_DOCUMENT PASSAGE_.

Most of the other kind of journalism – the journalism that serves democracy – did pretty well out of the Inquiry. We heard from people who were genuinely interested in exposing abuses of power. This is the kind of journalism that does deserve protection and it matters very little where it takes place, or indeed even whether the people who do it are paid.
Leveson understood this, which is why he wanted to provide a greater measure of protection for public interest journalism.
But he wanted it to be balanced by greater protections for ordinary people who may find themselves at the mercy of the NOTW.
Media Reform campaigns for just such an arrangement: to provide easy access to a redress – usually a right of reply – for people who have been wronged by the media.
This is what elicited howls of rage from the tabloid press. They pretended that it was about upholding press freedom but in fact it was all about upholding their right to peer through windows on your behalf.
Yet Media Reform also campaigned for protection from vexatious litigation for journalism that could be judged to be “in the public interest”.
Responsible news organisations, of any size, should have no difficulty in judging whether they have acted unfairly or ‘in the public interest’ and should have not trouble providing a right of reply without needing any kind of legal machinery to oversee it.
Of course there will be people who feel unreasonably outraged by what has been said about them. If news organisations have procedures in place for dealing with such outrage they really have no reason to worry. We have been running EastLondonLines for 4 years now and with an audience of 40-50,000 a month we have had our fair share of outrage.

_RECORDS_.
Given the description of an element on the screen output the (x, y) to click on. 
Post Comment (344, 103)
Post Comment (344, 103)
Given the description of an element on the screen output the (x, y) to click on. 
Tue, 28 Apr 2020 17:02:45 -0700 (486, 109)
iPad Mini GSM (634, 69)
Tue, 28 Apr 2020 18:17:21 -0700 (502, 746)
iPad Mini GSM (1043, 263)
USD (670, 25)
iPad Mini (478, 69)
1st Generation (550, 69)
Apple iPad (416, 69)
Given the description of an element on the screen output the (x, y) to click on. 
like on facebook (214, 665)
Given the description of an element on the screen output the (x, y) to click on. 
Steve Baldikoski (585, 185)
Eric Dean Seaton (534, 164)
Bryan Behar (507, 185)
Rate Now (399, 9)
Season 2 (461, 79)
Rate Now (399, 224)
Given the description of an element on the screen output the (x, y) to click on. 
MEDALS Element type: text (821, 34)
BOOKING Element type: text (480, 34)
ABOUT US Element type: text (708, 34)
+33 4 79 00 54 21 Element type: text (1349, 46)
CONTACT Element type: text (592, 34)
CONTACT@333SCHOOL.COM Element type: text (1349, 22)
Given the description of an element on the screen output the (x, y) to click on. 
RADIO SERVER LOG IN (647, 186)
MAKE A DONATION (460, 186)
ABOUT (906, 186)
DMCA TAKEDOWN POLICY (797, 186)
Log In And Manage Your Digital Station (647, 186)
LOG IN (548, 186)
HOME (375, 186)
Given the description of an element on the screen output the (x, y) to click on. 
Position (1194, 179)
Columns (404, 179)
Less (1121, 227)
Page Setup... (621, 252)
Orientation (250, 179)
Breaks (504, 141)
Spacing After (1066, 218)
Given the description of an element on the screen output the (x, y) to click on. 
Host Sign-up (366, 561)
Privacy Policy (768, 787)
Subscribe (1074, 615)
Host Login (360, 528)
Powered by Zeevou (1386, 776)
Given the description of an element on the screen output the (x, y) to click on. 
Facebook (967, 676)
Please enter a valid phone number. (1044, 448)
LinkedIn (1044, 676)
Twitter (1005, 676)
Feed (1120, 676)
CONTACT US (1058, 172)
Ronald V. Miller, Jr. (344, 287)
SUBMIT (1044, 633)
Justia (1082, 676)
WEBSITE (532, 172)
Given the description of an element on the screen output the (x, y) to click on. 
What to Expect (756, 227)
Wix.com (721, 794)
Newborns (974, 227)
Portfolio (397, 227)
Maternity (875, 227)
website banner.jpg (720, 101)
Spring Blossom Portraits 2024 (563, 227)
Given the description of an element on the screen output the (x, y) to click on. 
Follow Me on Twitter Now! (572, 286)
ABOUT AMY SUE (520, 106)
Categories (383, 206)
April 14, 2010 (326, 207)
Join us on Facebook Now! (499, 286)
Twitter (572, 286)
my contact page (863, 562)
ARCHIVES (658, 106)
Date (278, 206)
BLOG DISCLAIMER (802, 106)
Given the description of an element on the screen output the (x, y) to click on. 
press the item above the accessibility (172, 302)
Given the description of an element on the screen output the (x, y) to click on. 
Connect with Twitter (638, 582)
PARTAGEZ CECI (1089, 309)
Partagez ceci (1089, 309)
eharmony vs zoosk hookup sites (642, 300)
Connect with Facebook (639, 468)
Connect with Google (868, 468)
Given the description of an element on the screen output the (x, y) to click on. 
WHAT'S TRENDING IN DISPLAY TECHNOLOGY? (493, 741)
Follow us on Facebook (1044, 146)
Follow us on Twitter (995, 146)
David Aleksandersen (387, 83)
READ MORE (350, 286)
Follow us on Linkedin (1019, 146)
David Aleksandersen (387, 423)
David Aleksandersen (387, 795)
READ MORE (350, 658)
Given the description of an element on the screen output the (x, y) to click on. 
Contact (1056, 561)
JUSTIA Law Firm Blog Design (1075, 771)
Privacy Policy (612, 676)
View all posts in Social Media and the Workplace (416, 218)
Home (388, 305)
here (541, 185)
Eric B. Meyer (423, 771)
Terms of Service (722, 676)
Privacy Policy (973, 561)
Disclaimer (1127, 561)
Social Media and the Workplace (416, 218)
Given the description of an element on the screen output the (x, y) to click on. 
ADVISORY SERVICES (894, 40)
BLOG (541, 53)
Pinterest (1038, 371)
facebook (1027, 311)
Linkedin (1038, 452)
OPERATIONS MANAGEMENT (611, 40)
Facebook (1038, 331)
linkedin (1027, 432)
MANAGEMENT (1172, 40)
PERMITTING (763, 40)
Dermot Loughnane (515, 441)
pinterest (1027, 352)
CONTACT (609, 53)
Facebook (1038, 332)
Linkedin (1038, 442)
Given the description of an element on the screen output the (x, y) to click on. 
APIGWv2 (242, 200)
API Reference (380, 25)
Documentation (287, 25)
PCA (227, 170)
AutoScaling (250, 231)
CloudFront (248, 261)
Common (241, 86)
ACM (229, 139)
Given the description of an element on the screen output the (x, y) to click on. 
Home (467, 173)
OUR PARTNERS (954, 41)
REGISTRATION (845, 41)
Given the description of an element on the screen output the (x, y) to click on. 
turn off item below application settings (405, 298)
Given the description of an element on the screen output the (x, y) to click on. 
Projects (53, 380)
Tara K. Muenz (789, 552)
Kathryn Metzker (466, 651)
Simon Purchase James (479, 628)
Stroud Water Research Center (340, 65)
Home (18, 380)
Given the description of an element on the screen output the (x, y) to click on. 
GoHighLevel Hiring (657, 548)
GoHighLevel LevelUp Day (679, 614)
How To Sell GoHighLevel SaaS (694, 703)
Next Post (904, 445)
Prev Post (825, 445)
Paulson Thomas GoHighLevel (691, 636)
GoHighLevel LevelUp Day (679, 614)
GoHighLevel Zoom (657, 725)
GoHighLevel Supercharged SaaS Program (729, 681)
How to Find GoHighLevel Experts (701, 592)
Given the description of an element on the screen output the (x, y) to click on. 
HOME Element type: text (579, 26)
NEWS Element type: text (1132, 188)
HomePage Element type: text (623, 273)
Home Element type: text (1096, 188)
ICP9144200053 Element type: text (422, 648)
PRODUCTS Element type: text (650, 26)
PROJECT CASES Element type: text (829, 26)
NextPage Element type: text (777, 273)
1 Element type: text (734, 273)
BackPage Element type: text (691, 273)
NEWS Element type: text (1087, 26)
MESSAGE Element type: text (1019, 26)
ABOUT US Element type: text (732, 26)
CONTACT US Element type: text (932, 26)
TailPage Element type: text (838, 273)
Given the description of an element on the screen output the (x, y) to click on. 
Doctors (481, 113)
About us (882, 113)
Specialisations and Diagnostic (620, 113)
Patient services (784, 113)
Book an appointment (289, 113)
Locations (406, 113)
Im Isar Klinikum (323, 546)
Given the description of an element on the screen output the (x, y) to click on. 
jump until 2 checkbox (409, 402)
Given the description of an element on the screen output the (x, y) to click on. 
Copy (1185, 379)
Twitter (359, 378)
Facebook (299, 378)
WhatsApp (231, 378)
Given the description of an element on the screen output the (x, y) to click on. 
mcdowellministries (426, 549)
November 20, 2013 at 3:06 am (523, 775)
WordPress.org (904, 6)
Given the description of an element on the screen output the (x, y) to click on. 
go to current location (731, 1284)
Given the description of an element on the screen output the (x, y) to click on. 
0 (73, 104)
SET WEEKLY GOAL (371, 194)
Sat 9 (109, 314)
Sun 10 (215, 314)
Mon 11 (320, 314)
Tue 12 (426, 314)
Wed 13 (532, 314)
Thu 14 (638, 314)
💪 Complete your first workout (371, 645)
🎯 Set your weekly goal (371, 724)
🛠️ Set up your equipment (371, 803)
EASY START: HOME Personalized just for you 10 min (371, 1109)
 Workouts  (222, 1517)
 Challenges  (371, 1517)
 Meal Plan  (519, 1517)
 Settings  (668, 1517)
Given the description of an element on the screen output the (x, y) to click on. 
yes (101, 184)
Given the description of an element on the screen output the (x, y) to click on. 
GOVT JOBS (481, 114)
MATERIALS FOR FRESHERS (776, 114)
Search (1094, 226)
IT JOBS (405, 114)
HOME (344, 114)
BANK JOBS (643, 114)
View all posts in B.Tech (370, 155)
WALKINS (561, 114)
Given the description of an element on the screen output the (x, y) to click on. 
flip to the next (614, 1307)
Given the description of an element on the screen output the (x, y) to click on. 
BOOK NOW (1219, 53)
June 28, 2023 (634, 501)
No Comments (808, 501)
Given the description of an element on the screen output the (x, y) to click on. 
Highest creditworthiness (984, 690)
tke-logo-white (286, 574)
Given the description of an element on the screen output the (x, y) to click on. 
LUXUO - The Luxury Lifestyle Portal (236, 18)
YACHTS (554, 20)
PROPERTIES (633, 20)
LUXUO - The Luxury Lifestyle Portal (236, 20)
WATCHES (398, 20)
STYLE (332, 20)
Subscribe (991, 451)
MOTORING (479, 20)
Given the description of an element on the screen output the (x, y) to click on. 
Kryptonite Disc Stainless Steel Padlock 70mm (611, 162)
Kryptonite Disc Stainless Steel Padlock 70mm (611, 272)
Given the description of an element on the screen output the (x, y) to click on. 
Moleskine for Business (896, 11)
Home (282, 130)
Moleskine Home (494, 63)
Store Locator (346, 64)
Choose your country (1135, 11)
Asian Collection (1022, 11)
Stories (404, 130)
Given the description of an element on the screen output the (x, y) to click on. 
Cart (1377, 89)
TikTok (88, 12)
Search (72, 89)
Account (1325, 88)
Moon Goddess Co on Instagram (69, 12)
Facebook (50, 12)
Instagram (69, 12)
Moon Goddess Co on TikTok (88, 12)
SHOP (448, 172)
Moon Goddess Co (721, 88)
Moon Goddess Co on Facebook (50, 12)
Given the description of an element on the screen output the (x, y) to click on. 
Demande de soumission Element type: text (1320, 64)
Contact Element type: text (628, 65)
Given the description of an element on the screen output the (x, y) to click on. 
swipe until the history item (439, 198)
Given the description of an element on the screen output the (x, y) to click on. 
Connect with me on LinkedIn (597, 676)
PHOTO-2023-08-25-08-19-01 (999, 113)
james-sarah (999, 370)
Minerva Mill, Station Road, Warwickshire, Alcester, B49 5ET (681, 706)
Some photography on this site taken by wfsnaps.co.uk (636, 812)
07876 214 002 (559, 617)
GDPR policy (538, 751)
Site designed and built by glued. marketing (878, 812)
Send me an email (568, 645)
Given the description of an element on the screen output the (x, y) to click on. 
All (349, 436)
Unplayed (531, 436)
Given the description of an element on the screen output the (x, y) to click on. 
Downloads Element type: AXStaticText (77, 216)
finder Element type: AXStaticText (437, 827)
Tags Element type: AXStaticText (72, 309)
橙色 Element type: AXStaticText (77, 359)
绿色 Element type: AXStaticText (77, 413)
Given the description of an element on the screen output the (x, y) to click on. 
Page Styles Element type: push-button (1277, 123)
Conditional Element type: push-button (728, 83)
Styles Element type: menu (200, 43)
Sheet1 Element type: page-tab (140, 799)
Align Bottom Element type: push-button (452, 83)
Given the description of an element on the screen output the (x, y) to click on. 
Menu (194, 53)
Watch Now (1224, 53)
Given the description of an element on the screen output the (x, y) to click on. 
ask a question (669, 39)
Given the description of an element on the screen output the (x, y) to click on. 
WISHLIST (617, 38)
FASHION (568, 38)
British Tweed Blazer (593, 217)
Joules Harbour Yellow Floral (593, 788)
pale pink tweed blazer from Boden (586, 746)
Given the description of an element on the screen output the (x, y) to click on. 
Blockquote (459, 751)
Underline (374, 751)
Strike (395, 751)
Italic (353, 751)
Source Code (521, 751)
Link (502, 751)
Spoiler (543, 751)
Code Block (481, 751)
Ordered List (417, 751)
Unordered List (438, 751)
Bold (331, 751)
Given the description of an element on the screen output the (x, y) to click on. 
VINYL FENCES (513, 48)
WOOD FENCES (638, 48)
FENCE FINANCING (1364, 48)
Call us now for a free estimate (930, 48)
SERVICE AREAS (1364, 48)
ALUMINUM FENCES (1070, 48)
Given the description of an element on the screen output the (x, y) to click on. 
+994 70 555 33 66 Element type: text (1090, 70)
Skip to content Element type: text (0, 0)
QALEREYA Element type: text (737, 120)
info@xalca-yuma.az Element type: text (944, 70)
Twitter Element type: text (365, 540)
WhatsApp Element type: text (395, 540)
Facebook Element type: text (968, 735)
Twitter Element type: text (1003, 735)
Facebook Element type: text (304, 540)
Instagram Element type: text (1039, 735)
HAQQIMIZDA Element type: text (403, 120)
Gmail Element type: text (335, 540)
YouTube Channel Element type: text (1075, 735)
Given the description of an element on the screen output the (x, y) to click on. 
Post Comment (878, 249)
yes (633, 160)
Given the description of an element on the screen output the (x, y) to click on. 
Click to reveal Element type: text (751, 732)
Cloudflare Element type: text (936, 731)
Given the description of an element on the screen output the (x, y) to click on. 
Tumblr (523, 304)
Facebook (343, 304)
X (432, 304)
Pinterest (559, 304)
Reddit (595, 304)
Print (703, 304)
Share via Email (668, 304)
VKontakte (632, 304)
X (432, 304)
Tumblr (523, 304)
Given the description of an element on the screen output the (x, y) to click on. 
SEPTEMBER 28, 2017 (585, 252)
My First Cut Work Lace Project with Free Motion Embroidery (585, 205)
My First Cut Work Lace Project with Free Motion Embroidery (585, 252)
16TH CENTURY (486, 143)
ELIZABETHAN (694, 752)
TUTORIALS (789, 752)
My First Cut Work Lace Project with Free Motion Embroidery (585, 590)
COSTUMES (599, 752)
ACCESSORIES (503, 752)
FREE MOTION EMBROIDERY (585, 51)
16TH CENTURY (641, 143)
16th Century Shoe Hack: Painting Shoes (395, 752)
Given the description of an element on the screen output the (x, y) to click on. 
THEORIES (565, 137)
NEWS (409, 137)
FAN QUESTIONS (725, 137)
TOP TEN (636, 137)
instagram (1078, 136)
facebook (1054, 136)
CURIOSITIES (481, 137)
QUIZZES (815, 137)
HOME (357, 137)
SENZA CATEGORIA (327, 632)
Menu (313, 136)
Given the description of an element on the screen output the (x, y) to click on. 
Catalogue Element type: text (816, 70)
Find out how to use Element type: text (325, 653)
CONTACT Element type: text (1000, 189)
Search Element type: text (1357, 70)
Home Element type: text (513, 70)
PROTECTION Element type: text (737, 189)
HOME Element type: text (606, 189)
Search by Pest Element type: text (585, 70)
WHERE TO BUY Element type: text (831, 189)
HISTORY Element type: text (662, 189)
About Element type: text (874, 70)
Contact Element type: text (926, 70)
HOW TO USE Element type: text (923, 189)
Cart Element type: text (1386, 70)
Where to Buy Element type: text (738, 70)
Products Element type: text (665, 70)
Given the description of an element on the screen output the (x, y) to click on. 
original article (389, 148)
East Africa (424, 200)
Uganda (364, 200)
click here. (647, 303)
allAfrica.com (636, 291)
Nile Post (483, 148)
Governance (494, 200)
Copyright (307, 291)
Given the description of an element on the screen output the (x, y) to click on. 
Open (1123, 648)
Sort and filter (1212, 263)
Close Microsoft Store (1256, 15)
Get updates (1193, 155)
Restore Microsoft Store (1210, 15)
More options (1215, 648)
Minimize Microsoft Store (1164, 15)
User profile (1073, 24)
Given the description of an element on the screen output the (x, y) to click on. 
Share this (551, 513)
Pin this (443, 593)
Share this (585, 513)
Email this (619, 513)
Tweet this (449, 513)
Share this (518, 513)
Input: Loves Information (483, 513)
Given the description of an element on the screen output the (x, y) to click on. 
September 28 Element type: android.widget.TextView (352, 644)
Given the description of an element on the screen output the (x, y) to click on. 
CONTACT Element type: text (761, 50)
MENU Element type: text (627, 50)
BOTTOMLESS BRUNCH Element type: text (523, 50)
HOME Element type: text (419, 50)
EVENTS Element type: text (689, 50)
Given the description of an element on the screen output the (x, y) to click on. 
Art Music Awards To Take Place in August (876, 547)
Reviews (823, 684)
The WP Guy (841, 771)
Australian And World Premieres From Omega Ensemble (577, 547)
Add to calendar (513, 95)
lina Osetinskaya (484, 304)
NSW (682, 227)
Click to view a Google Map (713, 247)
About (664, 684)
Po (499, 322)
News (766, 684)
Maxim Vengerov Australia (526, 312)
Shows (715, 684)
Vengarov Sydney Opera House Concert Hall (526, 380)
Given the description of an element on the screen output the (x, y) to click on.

_WHAT THIS EXERCISE ASKS_.
**1)** In the passage on press regulation, what monthly audience does it give for EastLondonLines?
**2)** Rewrite the passage on press regulation from "Most of the" to "it are paid.", changing "protection" to "support".

_ANSWERS TO THE TASKS_.
**1)** 40-50,000 a month

**2)**
Most of the other kind of journalism – the journalism that serves democracy – did pretty well out of the Inquiry. We heard from people who were genuinely interested in exposing abuses of power. This is the kind of journalism that does deserve support and it matters very little where it takes place, or indeed even whether the people who do it are paid.